Funny thing. Just yesterday, I reiterated my old blogging maxim:
On those rare occasions where someone’s asked me what it takes to build a highly-trafficked blog, the one thing I’ve advocated above everything else — more than even content focus — is frequency of publication. The way I frame it: If you’re looking to gain an audience, you have to accept that you’re no longer blogging on your schedule, but rather on your readers’ schedule. (emphasis added)
Then, today, I was pointed to Eric Kintz’s list of points about how publishing frequency is irrelevant, even detrimental, for blogs.
Kintz’s chief arguments are that too-frequent posting (i.e., multiple posts per day) amounts to information overload for regular readers, cluttering up their RSS aggregators and thereby turning them off. A corollary reason is that quantity comes at the expense of quality: A bunch of half-baked snippets versus one time-culled gem of insight.
As someone who’s only consistent blogging theme here is, indeed, daily and frequent posting, I take a skeptical view on this. I expressed as much in a comment:
For me, it’s worth blogging daily doses of singles and doubles (and foul balls, of course), with the payoff being an occasional home run. That’s my rhythm, and I come to it via a lifetime of writing. Naturally, others not as comfortable with the written word might not prefer that rigor…
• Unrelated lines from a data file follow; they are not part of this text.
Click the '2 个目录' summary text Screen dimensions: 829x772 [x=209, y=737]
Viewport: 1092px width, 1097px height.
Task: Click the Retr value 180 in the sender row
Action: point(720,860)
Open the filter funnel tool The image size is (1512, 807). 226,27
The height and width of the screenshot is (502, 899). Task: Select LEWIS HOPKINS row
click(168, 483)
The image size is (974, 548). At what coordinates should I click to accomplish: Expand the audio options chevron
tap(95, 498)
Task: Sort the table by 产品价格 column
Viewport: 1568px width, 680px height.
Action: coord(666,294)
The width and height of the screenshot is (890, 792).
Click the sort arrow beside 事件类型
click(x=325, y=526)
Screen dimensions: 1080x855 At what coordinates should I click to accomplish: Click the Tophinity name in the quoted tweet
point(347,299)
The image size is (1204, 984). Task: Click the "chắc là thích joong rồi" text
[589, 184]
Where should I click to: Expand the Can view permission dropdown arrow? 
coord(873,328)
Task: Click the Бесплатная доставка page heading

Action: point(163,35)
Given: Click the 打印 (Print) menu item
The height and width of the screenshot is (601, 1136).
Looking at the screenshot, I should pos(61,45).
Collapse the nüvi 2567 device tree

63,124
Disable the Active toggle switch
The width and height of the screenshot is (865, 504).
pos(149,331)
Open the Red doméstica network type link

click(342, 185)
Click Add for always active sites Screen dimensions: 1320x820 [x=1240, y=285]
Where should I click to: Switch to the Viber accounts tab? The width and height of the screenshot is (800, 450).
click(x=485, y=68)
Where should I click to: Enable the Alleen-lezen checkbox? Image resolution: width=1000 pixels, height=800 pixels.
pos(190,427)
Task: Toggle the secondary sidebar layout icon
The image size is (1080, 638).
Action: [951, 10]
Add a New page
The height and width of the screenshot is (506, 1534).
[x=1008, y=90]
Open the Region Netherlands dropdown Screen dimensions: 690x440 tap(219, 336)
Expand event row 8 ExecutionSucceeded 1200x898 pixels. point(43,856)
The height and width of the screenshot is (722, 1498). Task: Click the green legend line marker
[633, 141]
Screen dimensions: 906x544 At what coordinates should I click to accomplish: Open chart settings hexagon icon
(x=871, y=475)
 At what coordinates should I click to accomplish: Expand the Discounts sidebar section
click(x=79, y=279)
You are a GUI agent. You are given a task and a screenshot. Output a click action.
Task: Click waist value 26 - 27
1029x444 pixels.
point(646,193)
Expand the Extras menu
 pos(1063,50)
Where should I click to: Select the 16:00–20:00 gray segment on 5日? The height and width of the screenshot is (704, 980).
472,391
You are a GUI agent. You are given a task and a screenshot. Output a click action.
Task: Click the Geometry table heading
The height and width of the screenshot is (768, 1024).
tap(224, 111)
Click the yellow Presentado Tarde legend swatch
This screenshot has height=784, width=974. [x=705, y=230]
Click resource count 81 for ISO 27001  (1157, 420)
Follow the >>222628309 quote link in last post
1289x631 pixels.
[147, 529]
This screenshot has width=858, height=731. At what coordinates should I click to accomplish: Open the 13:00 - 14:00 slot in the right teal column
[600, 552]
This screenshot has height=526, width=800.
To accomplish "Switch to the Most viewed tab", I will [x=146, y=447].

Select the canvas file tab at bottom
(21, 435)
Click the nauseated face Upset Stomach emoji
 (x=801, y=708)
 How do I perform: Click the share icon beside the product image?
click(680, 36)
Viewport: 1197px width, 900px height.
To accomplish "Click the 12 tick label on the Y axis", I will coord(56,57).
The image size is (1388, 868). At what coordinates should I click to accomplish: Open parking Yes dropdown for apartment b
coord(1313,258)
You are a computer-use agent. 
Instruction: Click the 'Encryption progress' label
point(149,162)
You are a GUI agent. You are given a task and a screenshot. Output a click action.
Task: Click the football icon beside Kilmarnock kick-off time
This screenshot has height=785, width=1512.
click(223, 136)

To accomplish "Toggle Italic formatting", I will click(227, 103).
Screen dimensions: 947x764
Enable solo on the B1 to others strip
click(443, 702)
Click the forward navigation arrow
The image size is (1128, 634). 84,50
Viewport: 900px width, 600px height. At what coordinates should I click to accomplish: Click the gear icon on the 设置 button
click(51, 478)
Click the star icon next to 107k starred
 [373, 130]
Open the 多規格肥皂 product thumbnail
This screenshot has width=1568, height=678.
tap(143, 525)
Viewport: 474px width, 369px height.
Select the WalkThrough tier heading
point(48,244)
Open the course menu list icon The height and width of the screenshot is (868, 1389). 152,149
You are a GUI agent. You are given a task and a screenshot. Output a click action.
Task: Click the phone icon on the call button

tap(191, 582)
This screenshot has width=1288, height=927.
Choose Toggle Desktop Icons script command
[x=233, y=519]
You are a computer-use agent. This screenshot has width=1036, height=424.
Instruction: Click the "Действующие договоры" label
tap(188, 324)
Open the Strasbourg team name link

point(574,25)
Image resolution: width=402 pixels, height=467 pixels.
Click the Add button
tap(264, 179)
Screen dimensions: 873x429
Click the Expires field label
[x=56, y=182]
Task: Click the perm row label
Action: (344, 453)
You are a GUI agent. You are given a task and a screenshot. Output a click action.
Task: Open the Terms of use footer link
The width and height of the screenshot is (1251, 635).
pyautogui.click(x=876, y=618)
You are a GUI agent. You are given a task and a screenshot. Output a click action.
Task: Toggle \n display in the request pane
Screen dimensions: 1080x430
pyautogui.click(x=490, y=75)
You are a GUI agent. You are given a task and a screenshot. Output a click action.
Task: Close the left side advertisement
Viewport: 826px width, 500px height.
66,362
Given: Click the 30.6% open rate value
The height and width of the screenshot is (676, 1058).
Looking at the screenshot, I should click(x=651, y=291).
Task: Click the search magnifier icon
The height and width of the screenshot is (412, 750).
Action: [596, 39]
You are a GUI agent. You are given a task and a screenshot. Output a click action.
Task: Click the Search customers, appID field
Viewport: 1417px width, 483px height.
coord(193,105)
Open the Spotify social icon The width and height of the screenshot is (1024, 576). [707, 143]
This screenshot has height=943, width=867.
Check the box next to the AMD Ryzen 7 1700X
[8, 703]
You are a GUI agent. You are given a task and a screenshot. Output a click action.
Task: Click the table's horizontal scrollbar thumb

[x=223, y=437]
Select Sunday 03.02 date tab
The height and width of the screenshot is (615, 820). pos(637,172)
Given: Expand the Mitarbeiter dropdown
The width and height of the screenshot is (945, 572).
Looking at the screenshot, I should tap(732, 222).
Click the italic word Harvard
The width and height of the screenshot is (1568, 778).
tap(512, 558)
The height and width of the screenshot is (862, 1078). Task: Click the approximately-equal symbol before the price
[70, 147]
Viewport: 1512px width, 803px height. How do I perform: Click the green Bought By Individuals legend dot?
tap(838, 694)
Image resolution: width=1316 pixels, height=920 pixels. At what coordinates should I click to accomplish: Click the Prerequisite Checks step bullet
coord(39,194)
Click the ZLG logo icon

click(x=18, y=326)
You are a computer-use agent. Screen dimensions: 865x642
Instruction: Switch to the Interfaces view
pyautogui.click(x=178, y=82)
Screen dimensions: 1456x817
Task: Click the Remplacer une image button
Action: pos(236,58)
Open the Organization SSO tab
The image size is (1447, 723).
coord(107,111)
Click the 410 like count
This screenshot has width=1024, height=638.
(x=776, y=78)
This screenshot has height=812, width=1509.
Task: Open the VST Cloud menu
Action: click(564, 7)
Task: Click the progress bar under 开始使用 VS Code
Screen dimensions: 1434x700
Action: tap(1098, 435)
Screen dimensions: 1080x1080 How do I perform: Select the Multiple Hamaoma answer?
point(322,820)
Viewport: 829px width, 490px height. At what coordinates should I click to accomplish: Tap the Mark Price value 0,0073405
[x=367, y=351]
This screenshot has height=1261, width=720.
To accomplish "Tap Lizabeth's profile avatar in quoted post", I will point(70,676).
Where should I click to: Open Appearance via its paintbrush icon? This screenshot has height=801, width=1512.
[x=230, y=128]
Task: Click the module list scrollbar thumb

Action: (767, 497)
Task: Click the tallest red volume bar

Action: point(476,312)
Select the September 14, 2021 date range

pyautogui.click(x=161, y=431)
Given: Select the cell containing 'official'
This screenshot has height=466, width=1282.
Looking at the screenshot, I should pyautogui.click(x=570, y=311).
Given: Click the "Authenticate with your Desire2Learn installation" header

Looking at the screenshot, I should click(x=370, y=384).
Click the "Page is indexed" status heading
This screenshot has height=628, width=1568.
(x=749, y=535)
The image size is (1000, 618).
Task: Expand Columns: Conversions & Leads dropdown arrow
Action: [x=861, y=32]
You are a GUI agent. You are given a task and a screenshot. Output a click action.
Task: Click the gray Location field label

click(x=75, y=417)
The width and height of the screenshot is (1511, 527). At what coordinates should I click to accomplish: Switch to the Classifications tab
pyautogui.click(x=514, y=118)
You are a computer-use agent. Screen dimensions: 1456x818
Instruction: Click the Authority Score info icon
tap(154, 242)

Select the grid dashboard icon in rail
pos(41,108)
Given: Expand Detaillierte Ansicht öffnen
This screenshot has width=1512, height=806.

Note that [an established regular publishing schedule] doesn’t necessarily mean frequent posting, or even daily posting. But it does mean that you should decide on an update schedule, and stick to it. If you start out posting two times a week, or five time a week, or two times a day, then your audience should expect that’s what’s coming their way. Unpredictability turns readers off.
In a way, limiting post frequency is a nod toward publishing on your audience’s schedule, but in almost the reversal of the concept I was getting across originally. Let’s face it: The typical blog suffers not from an overload of posting, but from a pathetic lack of it; it’s not uncommon to see casual bloggers take weeks-long unannounced breaks (and then whine about how no one’s reading). Frankly, I didn’t think the chronic writers in the blogosphere needed to curb their output as a way to succeed.
At best, the less-is-more approach works if you’re maintaining a niche site that has a targeted and recognizable audience, and drawing in new readers via search engines isn’t a priority. And — this is crucial — the blog is past the start-up phase. I think a critical mass of archived posts is essential, which is why you almost have to earn that wind-down frequency after a rather torrid start (an approach advocated by Performancing, incidentally).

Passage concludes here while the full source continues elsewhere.